Convert every line of the items below into a numbered list, dropping blank lines and leaving the pictures out.

[begin DATA SUPPLIED]

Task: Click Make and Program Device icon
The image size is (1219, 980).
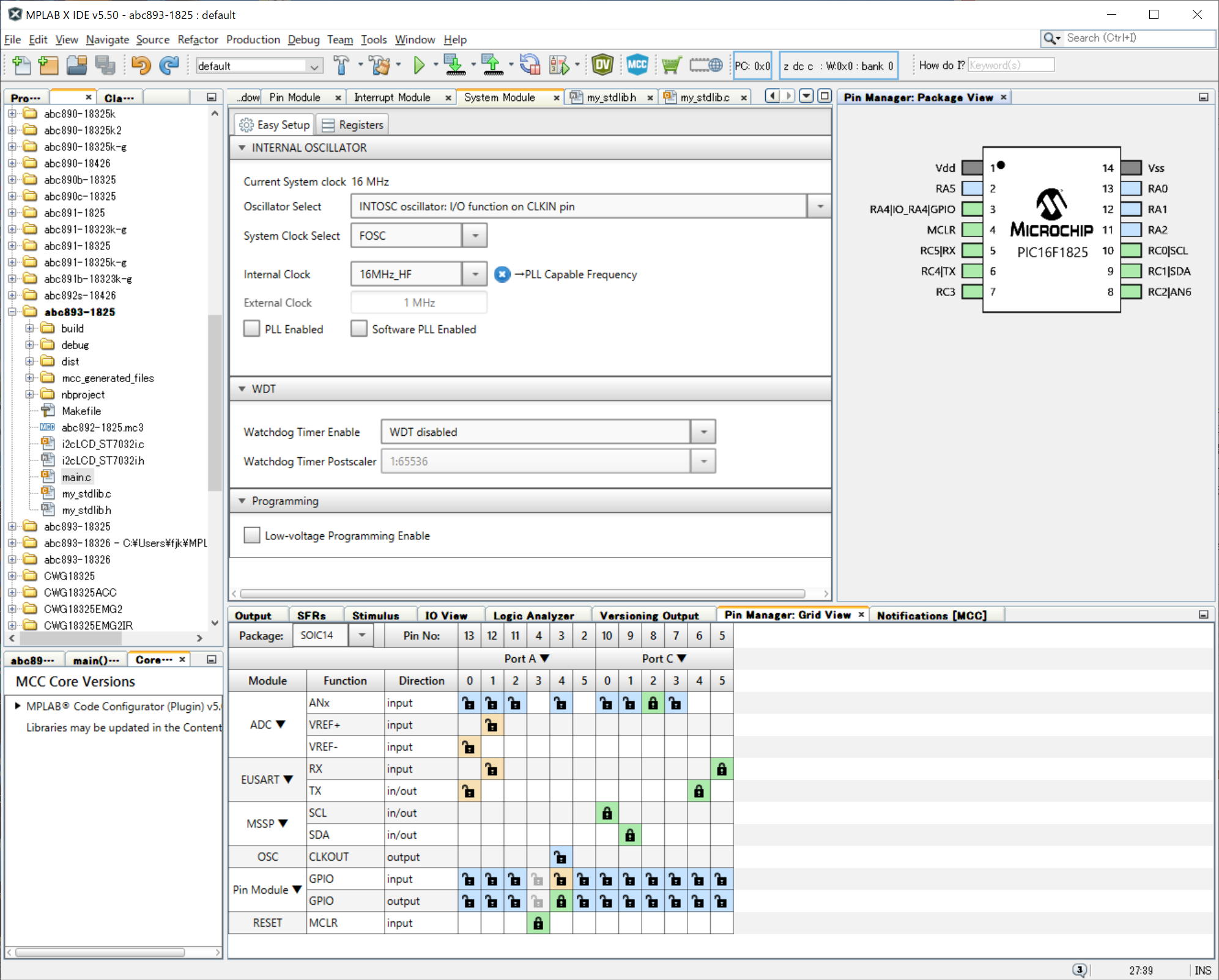Action: click(x=454, y=65)
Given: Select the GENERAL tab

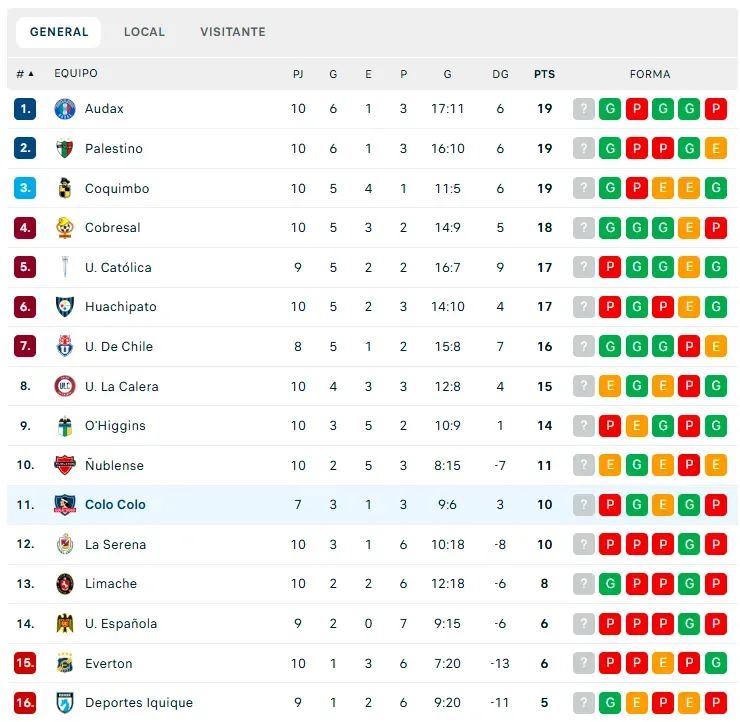Looking at the screenshot, I should coord(59,32).
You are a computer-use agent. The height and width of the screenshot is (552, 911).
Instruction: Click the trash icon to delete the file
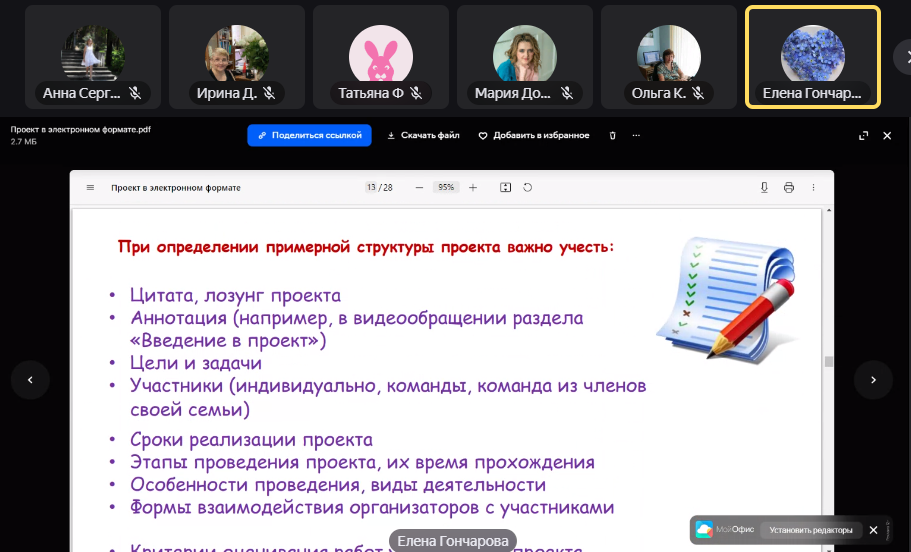613,135
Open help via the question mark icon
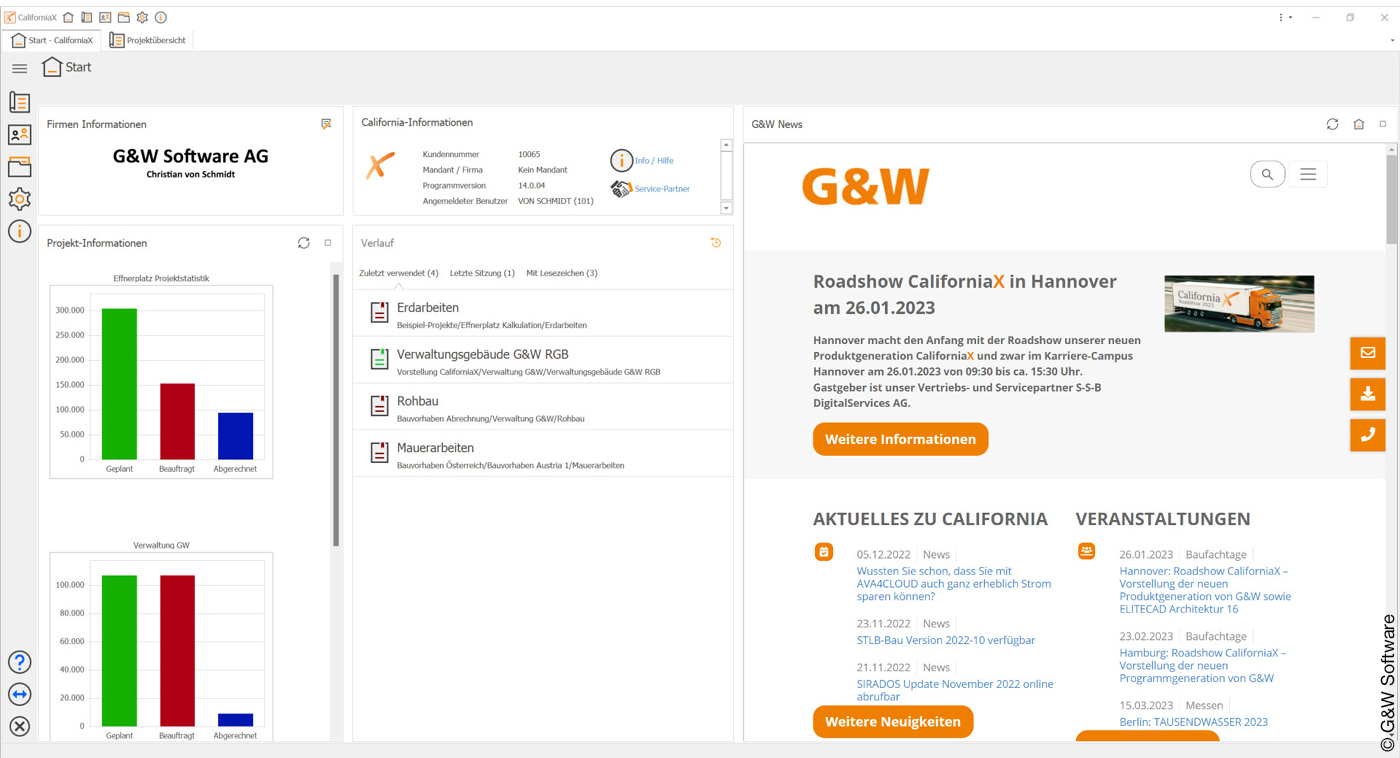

[end DATA SUPPLIED]

- THE OUTPUT -
1. Task: Click Make and Program Device icon
2. The image size is (1219, 980).
3. Action: click(x=454, y=65)
4. Given: Select the GENERAL tab
5. Looking at the screenshot, I should coord(59,32).
6. You are a computer-use agent. The height and width of the screenshot is (552, 911).
7. Instruction: Click the trash icon to delete the file
8. 613,135
9. Open help via the question mark icon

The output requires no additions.